A diversidade faz parte dessas pautas, exigindo das empresas a promoção de ações para ampliação da pluralidade do ambiente laboral de gênero, étnica, etária e socioeconômica, em todos os níveis hierárquicos.

Como consequência disso, segundo o levantamento do Vagas.com, vagas de emprego afirmativas cresceram em 33% no ano de 2022.

Antes de se criar tais oportunidades de trabalho, porém, é crucial que as empresas tenham consciência sobre o nível de diversidade da organização para, com isso, construir uma política de diversidade que foque não apenas na captação de novos colaboradores, mas que também viabilize a ocupação de cargos de liderança por grupos minorizados.

Toda essa movimentação corporativa, no entanto, enfrenta hoje um “dificultador”: a Lei Geral de Proteção de Dados Pessoais.

Imagine, por exemplo, que uma empresa desenvolva uma pesquisa interna com o objetivo de identificar o perfil dos colaboradores para determinar quais áreas e ações devem ser objeto da política. Para que isso seja possível, é fundamental a coleta de alguns dados pessoais sensíveis, tais como informações sobre raça, orientação sexual e dados de saúde. Nesse caso, qual seria a base legal mais apropriada?

Analisando o art. 11, da LGPD, poderíamos cogitar as seguintes bases legais para o caso hipotético: (i) consentimento; (ii) cumprimento de obrigação legal ou regulatória pelo controlador; e (iii) exercício regular de direitos, inclusive em contrato.

De início podemos descartar a hipótese de “cumprimento de obrigação legal ou regulatória pelo controlador”. A implementação de políticas de diversidade decorre de uma combinação de fatores, como a pressão de investidores, consumidores, órgãos de classe e outras entidades, no entanto, inexiste hoje qualquer determinação legal que obrigue as empresas a adotarem ações afirmativas.

Da mesma forma, o “exercício regular de direitos em contratos” também não nos parece a mais adequada ao caso.
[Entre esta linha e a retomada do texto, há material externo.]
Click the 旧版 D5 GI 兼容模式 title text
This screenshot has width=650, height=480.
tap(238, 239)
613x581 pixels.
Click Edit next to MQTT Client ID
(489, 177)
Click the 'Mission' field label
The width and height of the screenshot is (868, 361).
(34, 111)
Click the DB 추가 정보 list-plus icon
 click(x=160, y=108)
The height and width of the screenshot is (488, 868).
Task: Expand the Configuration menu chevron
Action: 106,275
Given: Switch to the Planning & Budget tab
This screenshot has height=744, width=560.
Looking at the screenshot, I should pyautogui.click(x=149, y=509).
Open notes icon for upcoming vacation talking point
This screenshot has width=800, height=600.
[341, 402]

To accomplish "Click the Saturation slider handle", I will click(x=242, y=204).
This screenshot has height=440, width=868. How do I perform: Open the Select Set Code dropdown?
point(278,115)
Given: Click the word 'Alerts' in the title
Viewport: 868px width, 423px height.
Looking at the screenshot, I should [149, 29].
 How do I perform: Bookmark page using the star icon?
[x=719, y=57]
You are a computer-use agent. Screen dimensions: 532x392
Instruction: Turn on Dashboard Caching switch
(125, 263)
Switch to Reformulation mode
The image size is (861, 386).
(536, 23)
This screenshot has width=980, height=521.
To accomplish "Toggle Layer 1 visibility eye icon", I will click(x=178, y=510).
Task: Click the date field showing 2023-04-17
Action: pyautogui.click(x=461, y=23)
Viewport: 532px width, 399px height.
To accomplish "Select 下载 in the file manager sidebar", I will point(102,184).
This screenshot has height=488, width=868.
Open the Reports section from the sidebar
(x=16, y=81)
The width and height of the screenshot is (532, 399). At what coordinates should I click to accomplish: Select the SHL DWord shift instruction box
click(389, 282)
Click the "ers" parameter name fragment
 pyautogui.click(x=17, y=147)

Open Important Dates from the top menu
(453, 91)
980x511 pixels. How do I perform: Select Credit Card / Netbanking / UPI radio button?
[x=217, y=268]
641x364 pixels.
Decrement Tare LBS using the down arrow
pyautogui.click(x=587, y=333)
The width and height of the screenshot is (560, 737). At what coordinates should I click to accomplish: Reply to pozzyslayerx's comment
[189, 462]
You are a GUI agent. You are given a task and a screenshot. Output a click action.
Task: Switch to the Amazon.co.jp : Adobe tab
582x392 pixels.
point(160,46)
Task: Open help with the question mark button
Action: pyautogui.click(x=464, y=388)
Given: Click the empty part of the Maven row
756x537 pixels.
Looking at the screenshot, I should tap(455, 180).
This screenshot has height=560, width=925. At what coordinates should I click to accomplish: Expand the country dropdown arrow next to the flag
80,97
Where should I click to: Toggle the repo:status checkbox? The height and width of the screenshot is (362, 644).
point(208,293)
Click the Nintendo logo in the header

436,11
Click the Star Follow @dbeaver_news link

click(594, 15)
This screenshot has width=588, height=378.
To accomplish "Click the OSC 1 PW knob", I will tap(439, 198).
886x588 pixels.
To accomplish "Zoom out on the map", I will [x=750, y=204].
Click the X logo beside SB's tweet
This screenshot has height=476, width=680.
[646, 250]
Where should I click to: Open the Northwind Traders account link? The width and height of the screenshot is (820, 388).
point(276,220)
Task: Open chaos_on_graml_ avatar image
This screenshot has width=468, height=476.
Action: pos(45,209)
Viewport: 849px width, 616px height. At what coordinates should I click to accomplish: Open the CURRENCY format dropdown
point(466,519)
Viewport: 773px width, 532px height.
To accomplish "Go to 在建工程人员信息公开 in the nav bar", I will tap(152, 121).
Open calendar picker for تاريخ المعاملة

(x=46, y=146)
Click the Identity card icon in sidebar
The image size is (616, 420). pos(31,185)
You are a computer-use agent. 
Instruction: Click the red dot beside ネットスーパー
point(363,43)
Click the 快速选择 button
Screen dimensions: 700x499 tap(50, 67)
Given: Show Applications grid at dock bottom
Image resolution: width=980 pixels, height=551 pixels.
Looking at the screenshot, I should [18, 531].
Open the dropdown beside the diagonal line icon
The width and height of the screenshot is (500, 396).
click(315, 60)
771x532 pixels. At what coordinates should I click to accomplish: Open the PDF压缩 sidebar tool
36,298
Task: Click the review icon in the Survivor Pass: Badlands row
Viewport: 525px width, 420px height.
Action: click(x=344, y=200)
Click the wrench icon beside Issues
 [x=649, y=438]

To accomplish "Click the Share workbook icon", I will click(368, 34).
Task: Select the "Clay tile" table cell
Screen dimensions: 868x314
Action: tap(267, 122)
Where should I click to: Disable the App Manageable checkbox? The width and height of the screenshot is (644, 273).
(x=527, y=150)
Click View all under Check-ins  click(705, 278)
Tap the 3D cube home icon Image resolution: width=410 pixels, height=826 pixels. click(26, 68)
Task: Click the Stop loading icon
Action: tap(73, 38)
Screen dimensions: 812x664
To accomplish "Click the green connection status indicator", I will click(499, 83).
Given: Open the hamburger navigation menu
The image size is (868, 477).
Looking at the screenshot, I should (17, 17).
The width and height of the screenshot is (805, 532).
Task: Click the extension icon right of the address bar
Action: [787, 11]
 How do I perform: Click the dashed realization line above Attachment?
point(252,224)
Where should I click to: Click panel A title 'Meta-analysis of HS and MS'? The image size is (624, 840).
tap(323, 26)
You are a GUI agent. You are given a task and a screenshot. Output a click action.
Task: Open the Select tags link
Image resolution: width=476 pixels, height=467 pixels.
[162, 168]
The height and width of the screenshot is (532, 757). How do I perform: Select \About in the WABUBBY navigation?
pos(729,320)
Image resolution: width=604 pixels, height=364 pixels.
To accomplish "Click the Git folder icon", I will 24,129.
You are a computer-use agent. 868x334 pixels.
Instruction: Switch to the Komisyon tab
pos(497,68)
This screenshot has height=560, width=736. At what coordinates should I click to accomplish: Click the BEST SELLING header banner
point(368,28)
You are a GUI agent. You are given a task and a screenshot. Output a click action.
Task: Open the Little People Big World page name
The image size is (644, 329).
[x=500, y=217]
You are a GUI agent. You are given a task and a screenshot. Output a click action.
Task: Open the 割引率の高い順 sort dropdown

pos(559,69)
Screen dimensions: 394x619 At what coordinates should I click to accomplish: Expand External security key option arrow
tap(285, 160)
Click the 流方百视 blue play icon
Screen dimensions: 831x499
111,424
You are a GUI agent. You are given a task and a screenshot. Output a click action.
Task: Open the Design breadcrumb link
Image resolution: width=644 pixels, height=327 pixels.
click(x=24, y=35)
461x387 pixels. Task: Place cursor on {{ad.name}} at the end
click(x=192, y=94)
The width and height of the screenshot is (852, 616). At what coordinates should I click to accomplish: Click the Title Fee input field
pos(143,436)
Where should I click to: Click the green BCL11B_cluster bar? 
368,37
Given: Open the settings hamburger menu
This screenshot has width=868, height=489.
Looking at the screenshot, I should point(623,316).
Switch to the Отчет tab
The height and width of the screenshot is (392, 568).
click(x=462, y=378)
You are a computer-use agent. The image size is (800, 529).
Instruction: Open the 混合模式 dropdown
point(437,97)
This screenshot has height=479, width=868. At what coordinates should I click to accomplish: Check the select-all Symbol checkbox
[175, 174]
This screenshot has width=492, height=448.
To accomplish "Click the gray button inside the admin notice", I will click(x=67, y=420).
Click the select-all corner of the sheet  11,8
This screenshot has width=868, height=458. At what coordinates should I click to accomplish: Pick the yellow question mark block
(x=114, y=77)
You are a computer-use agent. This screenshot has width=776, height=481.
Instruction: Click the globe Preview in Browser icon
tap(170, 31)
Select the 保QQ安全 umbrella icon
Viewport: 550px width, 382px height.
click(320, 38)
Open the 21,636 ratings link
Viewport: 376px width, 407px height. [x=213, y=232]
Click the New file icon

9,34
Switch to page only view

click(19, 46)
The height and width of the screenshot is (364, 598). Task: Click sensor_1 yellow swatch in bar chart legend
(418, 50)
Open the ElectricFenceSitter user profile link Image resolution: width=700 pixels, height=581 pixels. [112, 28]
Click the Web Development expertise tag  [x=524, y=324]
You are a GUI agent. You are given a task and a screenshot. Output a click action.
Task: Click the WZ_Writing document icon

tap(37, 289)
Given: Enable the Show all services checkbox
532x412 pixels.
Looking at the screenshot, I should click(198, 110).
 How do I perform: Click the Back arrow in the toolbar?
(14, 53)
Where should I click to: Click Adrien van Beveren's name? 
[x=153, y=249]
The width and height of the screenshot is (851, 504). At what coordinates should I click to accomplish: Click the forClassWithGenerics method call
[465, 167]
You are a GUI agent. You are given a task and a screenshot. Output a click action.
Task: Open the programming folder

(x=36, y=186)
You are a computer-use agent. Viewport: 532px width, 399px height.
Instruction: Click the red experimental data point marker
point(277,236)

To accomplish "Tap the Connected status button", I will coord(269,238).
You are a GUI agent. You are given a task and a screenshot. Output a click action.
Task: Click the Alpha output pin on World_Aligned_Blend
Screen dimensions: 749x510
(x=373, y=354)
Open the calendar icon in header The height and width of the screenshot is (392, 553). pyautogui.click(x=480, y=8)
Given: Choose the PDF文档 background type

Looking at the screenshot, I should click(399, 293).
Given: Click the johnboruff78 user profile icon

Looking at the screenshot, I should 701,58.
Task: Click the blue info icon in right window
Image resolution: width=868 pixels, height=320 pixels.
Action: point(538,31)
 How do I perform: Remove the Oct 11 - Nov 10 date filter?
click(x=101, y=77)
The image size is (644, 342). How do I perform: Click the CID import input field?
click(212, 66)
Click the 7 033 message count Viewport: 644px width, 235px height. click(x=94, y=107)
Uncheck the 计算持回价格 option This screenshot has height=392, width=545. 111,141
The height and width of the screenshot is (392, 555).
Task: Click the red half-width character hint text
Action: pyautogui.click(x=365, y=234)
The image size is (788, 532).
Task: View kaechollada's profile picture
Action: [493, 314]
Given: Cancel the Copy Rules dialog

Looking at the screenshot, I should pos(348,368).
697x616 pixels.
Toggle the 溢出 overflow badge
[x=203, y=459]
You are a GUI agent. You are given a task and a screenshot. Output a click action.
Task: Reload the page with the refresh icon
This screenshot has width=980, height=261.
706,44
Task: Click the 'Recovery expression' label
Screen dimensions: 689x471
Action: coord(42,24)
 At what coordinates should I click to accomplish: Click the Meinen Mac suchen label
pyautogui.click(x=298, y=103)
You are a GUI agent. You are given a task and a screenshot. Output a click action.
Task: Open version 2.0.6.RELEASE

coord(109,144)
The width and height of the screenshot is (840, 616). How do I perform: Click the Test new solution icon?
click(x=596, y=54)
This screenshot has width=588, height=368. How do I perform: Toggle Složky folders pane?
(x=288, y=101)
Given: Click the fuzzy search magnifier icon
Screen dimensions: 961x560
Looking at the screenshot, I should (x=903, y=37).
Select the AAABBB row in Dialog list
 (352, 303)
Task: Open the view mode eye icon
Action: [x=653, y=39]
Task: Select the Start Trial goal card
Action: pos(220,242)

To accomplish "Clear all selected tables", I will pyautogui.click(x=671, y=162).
Ainda que seja possível cogitar que a compreensão do perfil dos colaboradores seja uma prerrogativa (direito) do empregador, não se trata de uma atividade que deriva diretamente do contrato de trabalho, mas que se relaciona a um interesse do empregador, segundo boas práticas de mercado.

Resta-nos, portanto, o consentimento, mas seria essa hipótese realmente a mais adequada? Um dos primeiros elementos que devemos considerar é que o consentimento, para ser válido, precisa ser livre. Isso, por si só, poderia ser um fator agravante para a escolha dessa base, quando, bem sabemos, o consentimento no ambiente laboral tende a ser prejudicado em razão da disparidade de forças entre empregador e empregado.

Ainda que se supere esse argumento, devemos considerar que a negativa de um ou mais colaboradores em responder a pesquisa pode afetar negativamente o resultado de toda a ação, já que não será possível mapear 100% do quadro de colaboradores (somente daqueles que consentirem).

A essa altura do artigo, você pode estar se perguntando se a empresa não poderia adotar um formato de resposta anônimo. Para começar, uma pesquisa nesses moldes seria no máximo pseudonimizada, já que a depender da área e das demais perguntas, a reidentificação do respondente poderia ser feita com bastante facilidade.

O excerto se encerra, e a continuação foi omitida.